◆ **WHAT IS NEEDED**
Resume the passage below on Marxist debates over whether capitalism drives toward its own collapse, writing on from its final sentence.

***** DOCUMENT SECTION

Capitalism, this argument goes, is apparently capable of almost infinite adaptation. The response usually does not deny that capitalism is prone to crises, nor that these crises may trigger some political event like a social revolution. However short of a social revolution, (triggered usually by an alteration of consciousness secondary to a crisis), there is nothing inherent in capitalism driving it toward its self-annihilation.
The current iteration of this argument, which among Marxists seems to date back to Tugan-Baranowsky, is now defended by the value-form school and almost all Marxists today. This school includes very influential Marxist writers like Michael Heinrich in Germany, John Milios in Greece and David Harvey in the United States.
Cutterham provides us the quintessential argument made by this school: “First of all, despite what Mason suggests, work isn’t going away fast.” Capitalism may be reducing the labor time required for production of commodities, but this time set free from production is being filled with bullshit jobs and falling productivity. What has impeded the capitalistic drive to abolish labor generally isn’t technology, but the state:
“If work were really being steadily replaced by machines, we would see improving productivity rates as the proportion of labour needed in production dropped. But as Doug Henwood has pointed out, average productivity in the US has actually been falling for a decade. The reason for that is right on the tip of Mason’s tongue: what David Graeber calls “bullshit jobs,” the pointless and unproductive work that keeps the wage relation ticking over in the developed world, offsets the mechanisation happening elsewhere. An explosion in free time has been on the agenda for a century. What has prevented it isn’t technology, but politics.”
Cutterham’s criticism of Mason’s book is that Mason,
“focuses too narrowly on capitalism as a dynamic economic system. In the process, he ignores its alter-ego as a system of political control.”
The idea Marx neglects politics in his analysis of the capitalist mode of production has deep roots among many activists whose stock response to the prediction of capitalist collapse is to declare the end of capitalism does not and cannot end sexism and racism. The idea white supremacy and the subjugation of women, having already existed prior to capitalism, must, on this account, outlast capitalism is not new.

**********
***** SUPPLIED RECORDS

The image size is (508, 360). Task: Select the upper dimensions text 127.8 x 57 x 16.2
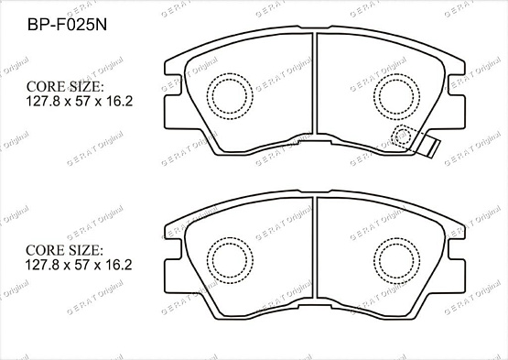[79, 102]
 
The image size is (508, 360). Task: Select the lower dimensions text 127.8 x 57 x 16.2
[79, 266]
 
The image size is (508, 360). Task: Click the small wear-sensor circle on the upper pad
[402, 137]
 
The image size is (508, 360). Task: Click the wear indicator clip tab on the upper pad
[428, 144]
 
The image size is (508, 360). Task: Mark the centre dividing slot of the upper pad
[314, 92]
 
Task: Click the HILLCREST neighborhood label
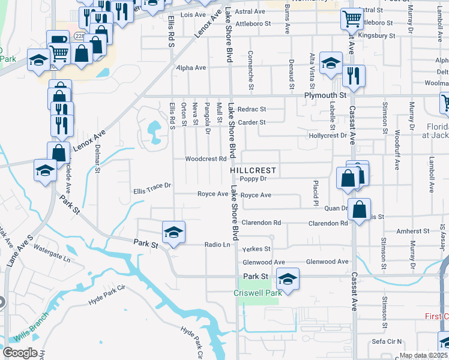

**********

◆ **RIGHT ANSWER**
The criticism of Marx’s labor theory of value by feminists in particular raised this question long before the value-form school. The early feminists critics of labor theory could dismiss it as having no real application in their domain. Since white supremacy and the subjugation of women could be shown to have existed long before the rise of capitalism, it seemed to follow that while a social revolution may put an end to capitalism, there was nothing to guarantee it would put an end to white supremacy and the subjugation of women, except the pious promises of vanguardist leaders.
The value-form school employs this argument to overturn labor theory from within labor theory itself. As Cutterham argues,
“Capitalism as a force for growth may well be dying …. As a force for inequality, though, it is very much alive.”
What the value-form school has done is introduce a new front against labor theory for this view. The value-form school argues Marx did not just ignore problems of women and the colonial peoples, but also the whole of the present state in his analysis of the capitalist mode of production. Marx, this view states, approaches capital as if it is merely an economic system, ignoring that capitalism is both an economic system and a political system.
As Cutterham hints in his criticism of Mason, the defect of labor theory begins with Marx’s assumption that socially necessary labor time (value) is determined solely by technological improvements in the productivity of labor. This argument is also to be found in Harvey’s Companion, where he asserts Marx is very ‘cryptic’ in making an ‘a priori’ assertion that labor is the source of value. In Harvey’s own reformulation of Marx’s theory value arises not from labor, but from exchange. Chris Arthur carries this argument one step further: arguing value cannot be deduced from the exchange relations — it requires the value-form, money.
What is the significance of these criticisms of labor theory?
This argument about labor and the value-form conceals a much more fundamental argument over the nature of capitalism itself. Michael Heinrich has provided the most theoretically consistent argument on behalf of this view. Marx, argues Heinrich, was wrong in Capital to predict the rate of profit falls with the rising organic composition of capital.
The argument of the value-form school goes something like this:
Since 1971, unlike in Marx’s day, the value-form is determined by a law establishing the fiat dollar (valueless paper currency) as money in the US. If the very existence of value requires the value-form, and if the value-form is now state-issued inconvertible fiat dollars, the state determines what constitutes socially necessary labor time through its control of the currency. Since the state legally determines what is money and, therefore, what is socially necessary, this means there is a necessarily political component to capitalism that Marx ignored in Capital.
The argument makes perfect sense if you are an idiot.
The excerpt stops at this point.